- _Data extracts_
++++++++++++++++++++
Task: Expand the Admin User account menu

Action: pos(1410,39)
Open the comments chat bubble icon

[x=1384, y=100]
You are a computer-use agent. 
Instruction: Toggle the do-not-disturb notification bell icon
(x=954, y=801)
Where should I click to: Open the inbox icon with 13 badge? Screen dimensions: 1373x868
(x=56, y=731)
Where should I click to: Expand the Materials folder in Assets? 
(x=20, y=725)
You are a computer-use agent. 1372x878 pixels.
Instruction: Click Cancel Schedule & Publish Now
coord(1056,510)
++++++++++++++++++++
- _Exercise brief_
Copy every line that includes the string "computer" from the material above.

- _Task output_
You are a computer-use agent. 
You are a computer-use agent. 1372x878 pixels.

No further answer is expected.